Internal growth requires that the company should develop its operating facilities-
manufacturing, research, marketing etc. Internal development of facilities for growth
also requires time. Thus, lack or inadequacy of resources and time needed for
internal development constrains a company’s pace of growth. The company can
acquire production facilities as well as other resources from outside through mergers
and acquisitions. Specially, for entering in new products/markets, the company may
lack technical skills and may require special marketing skills and/or a wide
distribution network to access different segments of markets. The company can
acquire existing company or companies with requisite infrastructure and skills and
grow quickly.
For example, RPG Group had a turnover of only Rs.80 crores in 1979. This has
increased to about Rs. 5600 crores in 1996. This phenomenal growth was due to the
acquisitions of a several companies by the RPG Group. Some of the companies
acquired are Asian cables, ceat, Calcutta Electricity Supply and company, SAE etc.
A merger can increase the market share of the merged firm. The increased
concentration or market share improves the profitability of the firm due to
economies of scale. The bargaining power of the firm with labour, suppliers and
buyers is also enhanced. The merged firm can also exploit technological
breakthroughs against obsolescence and price wars. Thus, by limiting competition,
the merged firm can earn super normal profit and strategically employ the surplus
funds to further consolidate its position and improve its market power.

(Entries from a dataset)
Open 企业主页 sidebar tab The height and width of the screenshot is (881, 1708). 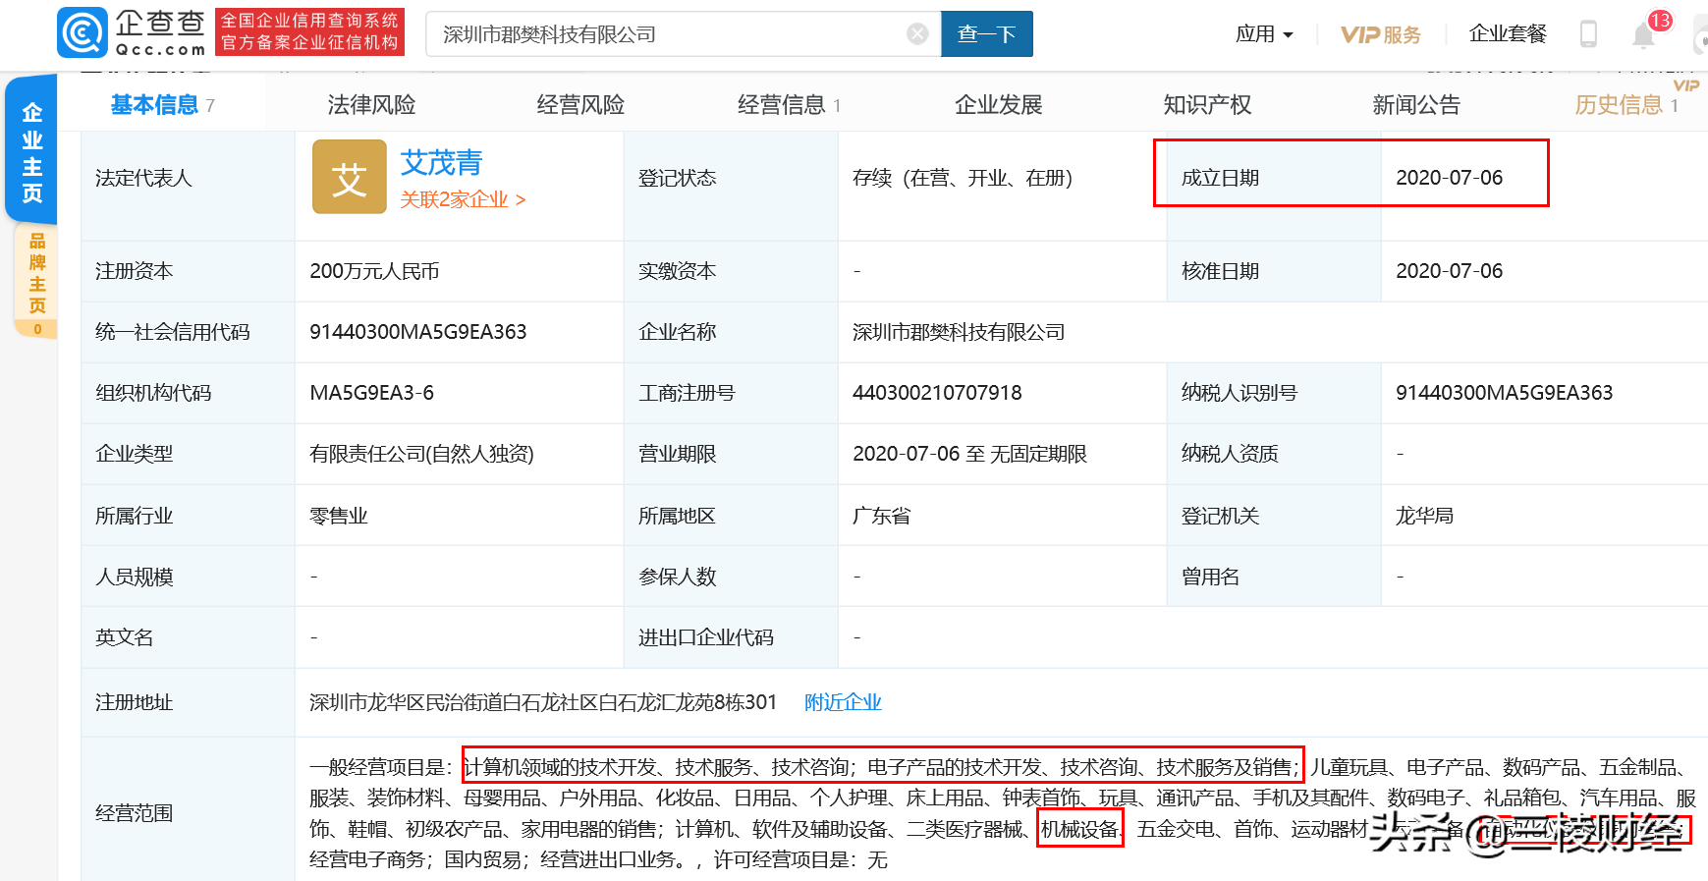pos(31,152)
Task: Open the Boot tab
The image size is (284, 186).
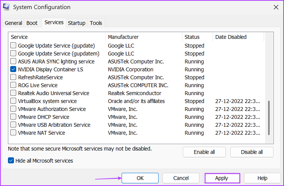Action: pos(32,23)
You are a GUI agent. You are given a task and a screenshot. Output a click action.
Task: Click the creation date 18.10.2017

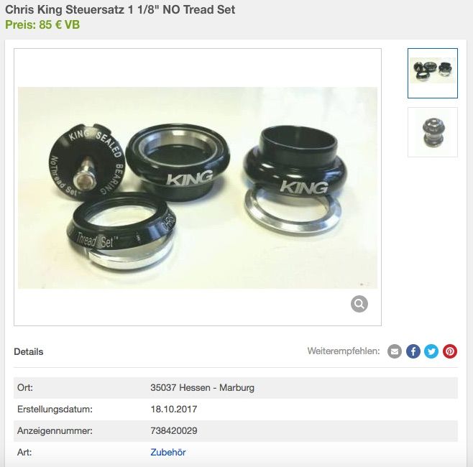(x=174, y=409)
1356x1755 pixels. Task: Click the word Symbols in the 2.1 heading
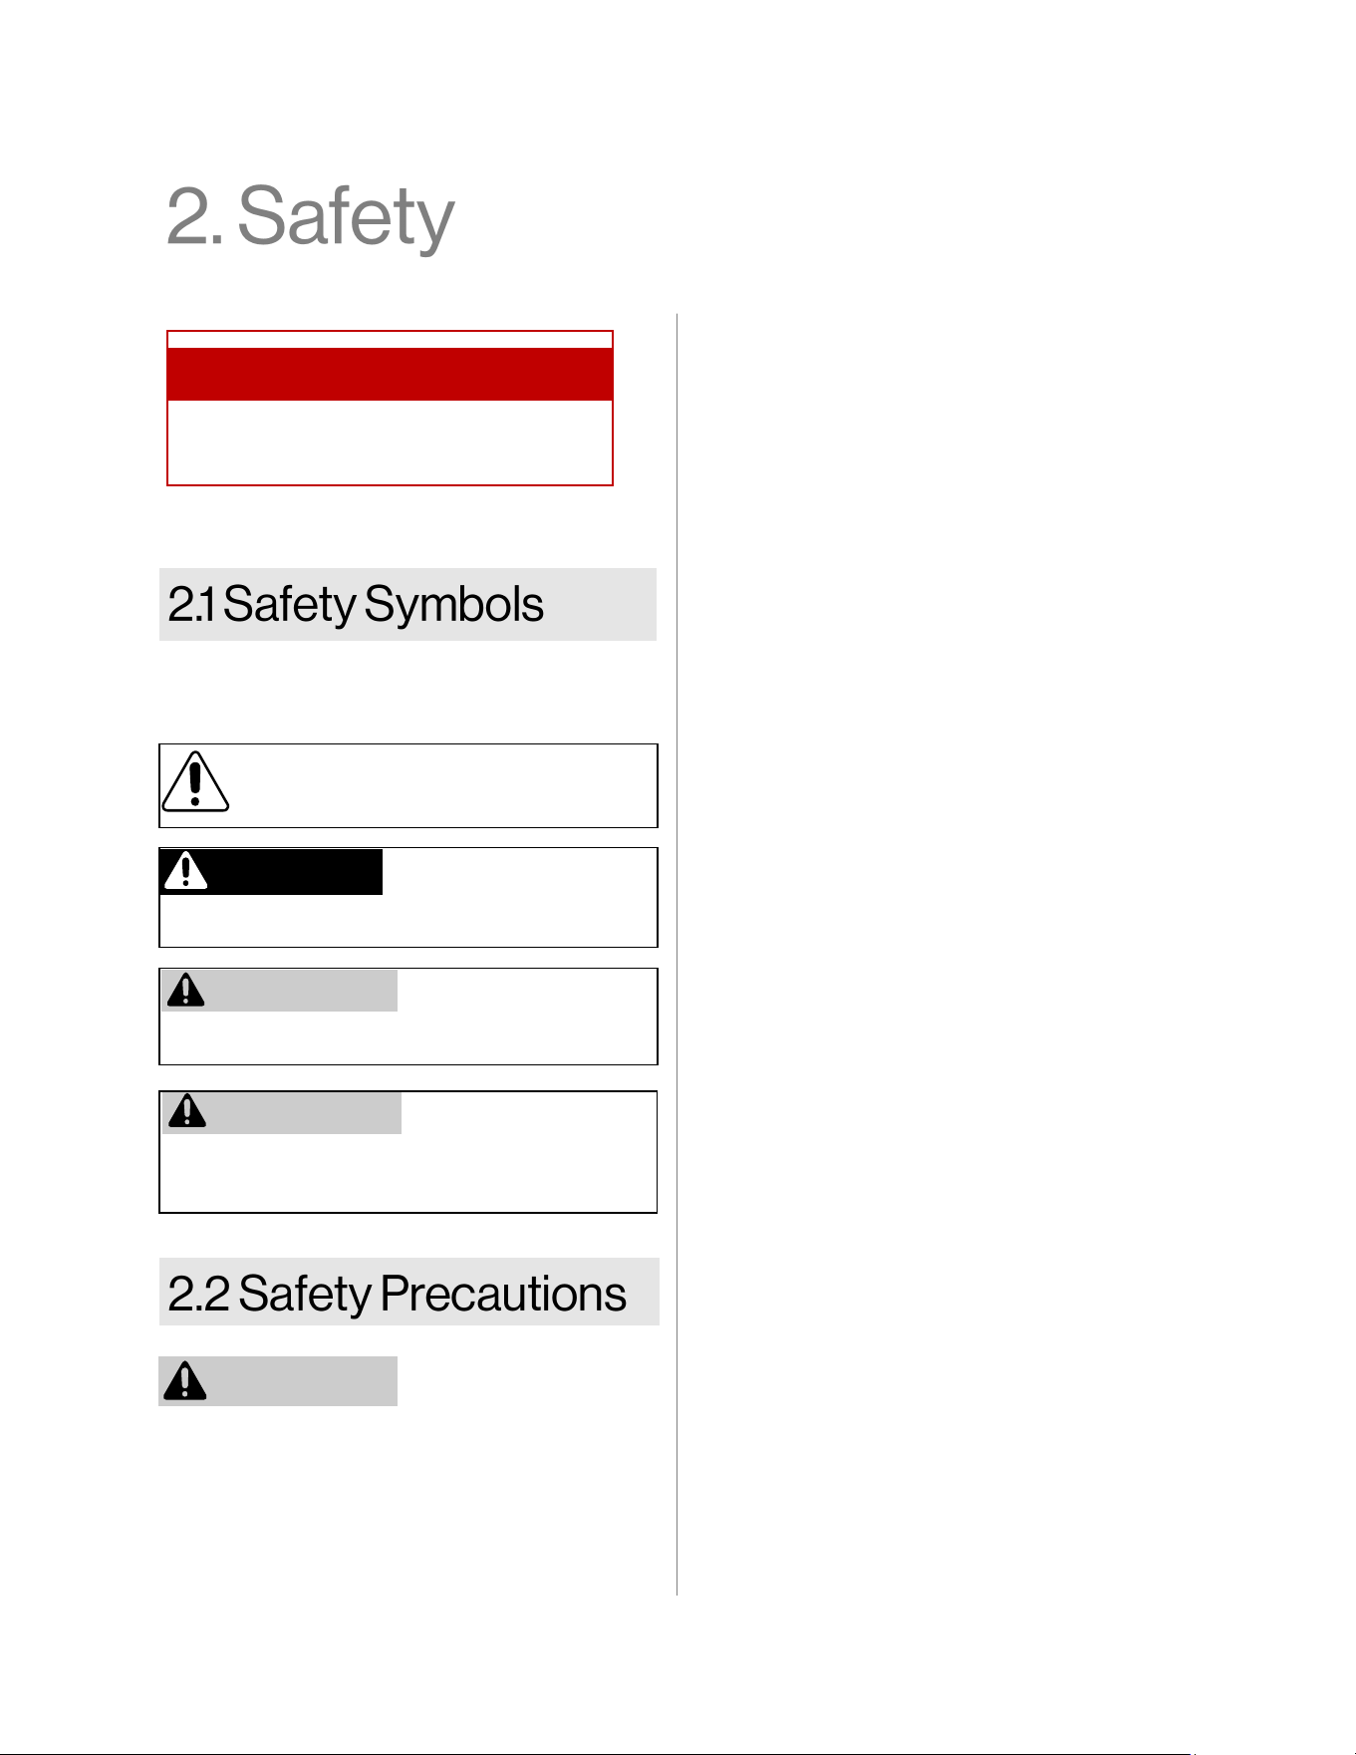(454, 605)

• [Actions to take]
a: In the mergers and acquisitions excerpt, what was the RPG Group's turnover in 1979?
b: Please rewrite the entries starting at the line containing "Task: Open the Boot tab" and ending at the last line of the entries, keeping every request and shifting each coordinate in the answers by -140. Leave the pictures out.
The mergers and acquisitions excerpt and the entries come from unrelated sources.

• [Outputs for the tasks]
a: Rs.80 crores.

b:
Task: Open the Boot tab
The image size is (284, 186).
Action: pos(-108,-117)
You are a GUI agent. You are given a task and a screenshot. Output a click action.
Task: Click the creation date 18.10.2017

(x=34, y=269)
1356x1755 pixels. Task: Click the word Symbols in the 2.1 heading
(314, 465)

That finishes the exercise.